Project
Local Media Processor API
Flask API wrapper combining yt-dlp for video extraction and Whisper for transcription, replacing expensive third-party services.
The Problem
Third-party transcription APIs are expensive. Services like Deepgram, AssemblyAI, or AWS Transcribe charge per minute of audio. For heavy users processing hours of content daily, costs balloon quickly.
Additionally, these services require sending your data to external servers, which isn't ideal for sensitive content.
The Solution
A self-hosted Flask API that provides video downloading and transcription as a service. It combines two powerful open-source tools:
- yt-dlp - Downloads videos from 1000+ sites
- Whisper - OpenAI's speech recognition model (runs locally)

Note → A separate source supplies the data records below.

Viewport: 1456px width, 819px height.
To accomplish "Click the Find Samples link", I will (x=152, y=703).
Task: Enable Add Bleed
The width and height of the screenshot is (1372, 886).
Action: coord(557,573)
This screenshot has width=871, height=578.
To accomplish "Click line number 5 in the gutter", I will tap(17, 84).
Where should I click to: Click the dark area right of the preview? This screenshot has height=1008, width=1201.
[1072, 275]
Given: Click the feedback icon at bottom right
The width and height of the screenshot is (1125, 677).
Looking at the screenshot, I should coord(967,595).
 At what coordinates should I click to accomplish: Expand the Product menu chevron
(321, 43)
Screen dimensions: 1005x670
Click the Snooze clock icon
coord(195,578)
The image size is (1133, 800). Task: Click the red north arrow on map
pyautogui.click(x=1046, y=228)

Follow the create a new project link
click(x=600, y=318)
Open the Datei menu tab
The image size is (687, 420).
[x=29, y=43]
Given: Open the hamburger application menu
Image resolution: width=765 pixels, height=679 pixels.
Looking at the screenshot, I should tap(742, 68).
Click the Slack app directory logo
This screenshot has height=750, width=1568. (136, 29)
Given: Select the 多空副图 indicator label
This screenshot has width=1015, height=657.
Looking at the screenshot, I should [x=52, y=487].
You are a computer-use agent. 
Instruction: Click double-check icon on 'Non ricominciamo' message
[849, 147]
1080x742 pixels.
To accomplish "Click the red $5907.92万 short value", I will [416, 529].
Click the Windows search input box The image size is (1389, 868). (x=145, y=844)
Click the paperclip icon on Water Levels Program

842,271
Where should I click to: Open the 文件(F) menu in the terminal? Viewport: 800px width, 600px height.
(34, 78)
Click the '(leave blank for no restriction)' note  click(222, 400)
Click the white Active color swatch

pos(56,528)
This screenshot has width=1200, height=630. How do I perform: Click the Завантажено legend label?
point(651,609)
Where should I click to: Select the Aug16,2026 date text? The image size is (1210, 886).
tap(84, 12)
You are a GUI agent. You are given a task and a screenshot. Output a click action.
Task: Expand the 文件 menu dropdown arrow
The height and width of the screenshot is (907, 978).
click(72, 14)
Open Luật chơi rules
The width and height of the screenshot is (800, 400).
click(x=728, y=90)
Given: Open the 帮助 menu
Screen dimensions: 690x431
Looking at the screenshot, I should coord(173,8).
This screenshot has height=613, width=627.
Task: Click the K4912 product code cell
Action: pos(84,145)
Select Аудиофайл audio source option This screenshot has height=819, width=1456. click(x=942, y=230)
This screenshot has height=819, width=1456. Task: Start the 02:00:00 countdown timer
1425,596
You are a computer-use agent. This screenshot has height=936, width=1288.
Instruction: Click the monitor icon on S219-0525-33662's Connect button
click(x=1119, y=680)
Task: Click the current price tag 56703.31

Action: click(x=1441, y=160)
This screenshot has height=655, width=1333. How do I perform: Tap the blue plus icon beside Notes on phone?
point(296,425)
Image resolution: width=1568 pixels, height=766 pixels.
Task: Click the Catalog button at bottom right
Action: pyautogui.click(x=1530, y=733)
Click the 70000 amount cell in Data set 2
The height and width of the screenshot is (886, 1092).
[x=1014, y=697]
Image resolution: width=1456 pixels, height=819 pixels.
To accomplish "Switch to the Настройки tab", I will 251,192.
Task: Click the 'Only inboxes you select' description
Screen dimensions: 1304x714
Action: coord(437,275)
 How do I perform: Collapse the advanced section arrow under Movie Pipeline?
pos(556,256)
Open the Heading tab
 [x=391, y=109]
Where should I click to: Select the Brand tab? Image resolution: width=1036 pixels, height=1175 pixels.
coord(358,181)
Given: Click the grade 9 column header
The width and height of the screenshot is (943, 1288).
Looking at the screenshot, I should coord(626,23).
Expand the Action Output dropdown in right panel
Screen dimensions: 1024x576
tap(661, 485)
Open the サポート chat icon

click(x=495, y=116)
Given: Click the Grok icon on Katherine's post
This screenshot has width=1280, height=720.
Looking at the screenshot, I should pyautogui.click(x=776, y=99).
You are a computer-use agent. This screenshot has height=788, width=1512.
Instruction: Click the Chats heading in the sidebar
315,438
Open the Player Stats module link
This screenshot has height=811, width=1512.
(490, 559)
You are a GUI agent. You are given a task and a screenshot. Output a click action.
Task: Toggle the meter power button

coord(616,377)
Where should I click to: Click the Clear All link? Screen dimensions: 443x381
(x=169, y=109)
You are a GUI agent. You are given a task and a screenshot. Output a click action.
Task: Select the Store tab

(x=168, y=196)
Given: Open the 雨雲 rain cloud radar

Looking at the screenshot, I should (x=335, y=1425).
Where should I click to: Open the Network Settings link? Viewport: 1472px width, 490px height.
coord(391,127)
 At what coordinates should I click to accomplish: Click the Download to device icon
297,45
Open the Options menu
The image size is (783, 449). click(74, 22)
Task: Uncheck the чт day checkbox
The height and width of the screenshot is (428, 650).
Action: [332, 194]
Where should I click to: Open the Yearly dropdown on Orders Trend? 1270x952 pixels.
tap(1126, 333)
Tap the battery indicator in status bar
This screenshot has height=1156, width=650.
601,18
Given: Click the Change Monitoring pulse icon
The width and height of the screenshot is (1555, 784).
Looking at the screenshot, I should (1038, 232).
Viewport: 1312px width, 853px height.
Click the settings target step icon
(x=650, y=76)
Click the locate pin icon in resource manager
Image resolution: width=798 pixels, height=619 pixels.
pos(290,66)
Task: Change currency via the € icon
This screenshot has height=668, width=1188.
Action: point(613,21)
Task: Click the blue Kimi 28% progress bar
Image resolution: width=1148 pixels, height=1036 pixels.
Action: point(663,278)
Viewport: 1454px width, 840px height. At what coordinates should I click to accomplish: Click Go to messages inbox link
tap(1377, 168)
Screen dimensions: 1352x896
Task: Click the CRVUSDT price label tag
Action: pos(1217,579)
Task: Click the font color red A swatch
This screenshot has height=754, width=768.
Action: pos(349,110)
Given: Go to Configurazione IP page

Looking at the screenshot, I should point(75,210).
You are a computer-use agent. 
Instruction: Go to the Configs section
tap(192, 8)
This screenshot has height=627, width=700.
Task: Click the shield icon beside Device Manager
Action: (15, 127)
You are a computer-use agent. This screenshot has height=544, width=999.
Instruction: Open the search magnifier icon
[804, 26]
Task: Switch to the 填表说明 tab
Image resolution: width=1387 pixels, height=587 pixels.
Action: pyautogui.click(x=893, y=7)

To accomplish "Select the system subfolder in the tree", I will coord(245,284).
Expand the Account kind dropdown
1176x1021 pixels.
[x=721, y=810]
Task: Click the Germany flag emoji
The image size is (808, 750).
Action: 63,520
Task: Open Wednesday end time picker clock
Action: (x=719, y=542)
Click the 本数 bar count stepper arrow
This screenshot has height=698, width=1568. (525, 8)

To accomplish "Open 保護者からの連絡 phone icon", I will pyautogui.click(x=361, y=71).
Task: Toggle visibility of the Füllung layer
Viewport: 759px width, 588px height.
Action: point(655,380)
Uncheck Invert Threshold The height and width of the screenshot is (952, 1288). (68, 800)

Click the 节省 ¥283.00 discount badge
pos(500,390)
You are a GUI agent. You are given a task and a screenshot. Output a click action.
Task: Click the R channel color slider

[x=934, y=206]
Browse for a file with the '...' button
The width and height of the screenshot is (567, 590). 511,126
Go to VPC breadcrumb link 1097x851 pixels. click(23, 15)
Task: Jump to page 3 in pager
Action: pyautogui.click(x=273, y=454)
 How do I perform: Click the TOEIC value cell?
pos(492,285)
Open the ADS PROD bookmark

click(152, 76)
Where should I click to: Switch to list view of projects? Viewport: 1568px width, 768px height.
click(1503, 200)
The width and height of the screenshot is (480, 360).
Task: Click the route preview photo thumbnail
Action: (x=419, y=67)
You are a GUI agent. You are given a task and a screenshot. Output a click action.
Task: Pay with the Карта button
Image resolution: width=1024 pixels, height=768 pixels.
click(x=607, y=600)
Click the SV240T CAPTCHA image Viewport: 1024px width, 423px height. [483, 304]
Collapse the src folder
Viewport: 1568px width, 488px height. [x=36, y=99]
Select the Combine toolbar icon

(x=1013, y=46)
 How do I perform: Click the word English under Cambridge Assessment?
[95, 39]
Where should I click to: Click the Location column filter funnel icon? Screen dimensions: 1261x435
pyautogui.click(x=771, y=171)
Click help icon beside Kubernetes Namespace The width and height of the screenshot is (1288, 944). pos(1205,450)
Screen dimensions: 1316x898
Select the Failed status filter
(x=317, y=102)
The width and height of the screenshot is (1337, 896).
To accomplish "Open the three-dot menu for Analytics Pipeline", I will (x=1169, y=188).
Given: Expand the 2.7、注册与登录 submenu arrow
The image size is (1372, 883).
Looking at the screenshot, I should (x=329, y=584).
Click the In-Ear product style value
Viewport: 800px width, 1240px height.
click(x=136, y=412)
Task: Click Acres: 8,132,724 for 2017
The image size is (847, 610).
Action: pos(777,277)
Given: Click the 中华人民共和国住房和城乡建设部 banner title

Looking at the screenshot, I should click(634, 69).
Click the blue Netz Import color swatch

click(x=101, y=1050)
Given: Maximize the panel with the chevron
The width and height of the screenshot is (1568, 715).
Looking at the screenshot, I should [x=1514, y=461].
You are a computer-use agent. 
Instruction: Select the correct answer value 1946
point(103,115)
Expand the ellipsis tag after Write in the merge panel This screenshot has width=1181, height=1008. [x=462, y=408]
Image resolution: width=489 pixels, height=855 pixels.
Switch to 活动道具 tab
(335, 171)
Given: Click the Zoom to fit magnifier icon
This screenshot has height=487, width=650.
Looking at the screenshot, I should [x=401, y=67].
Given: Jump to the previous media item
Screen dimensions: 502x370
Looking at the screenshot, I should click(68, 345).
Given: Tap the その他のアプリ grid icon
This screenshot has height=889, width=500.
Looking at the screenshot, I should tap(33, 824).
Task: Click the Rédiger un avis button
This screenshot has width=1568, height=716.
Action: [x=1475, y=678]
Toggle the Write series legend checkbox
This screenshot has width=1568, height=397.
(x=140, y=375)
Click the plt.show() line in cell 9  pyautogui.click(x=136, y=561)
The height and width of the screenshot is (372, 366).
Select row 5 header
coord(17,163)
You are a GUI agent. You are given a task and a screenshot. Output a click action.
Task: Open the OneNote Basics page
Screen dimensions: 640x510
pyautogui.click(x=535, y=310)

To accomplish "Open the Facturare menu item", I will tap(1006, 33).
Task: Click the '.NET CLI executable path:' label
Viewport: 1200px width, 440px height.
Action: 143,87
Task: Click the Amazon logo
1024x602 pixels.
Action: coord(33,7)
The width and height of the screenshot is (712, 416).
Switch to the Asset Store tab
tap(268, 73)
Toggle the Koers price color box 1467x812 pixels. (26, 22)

The API accepts video URLs, downloads them, extracts audio, transcribes with Whisper, and returns timestamped transcripts—all locally, no external APIs required.
Architecture
API Endpoints
POST /download- Downloads video, returns file pathPOST /transcribe- Transcribes local audio filePOST /process- Combined download + transcribeGET /status/{job_id}- Check processing status
Processing Pipeline
Jobs are queued using Redis and processed asynchronously by Celery workers. This allows the API to handle multiple concurrent requests without blocking.
- Client submits video URL
- API creates job, returns job ID
- Worker downloads video with yt-dlp
- ffmpeg extracts audio to WAV format
- Whisper transcribes audio (GPU-accelerated if available)
- Transcript stored in PostgreSQL with timestamps
- Client polls status endpoint for results
Technical Details
Model Selection
Whisper offers multiple model sizes (tiny, base, small, medium, large). I use the medium model—it's accurate enough for most content while being fast enough for real-time processing on consumer GPUs.
Performance Optimizations
- GPU acceleration via CUDA (10x faster transcription)
- Batch processing for multiple files
- Audio preprocessing to remove silence
- Caching of previously processed videos
Cost Comparison
Commercial API (e.g., Deepgram):
- $0.0125/minute
- 100 hours/month = $7,500/month
Self-Hosted Solution:
- VPS with GPU: $50/month
- Unlimited processing
- Full data control
Use Cases
I use this API in several automation workflows:
- Transcribing podcast episodes for searchable archives
- Processing educational videos for study notes
- Generating subtitles for social media content
- Extracting quotes from conference talks
The key advantage: pay once for infrastructure, process unlimited content.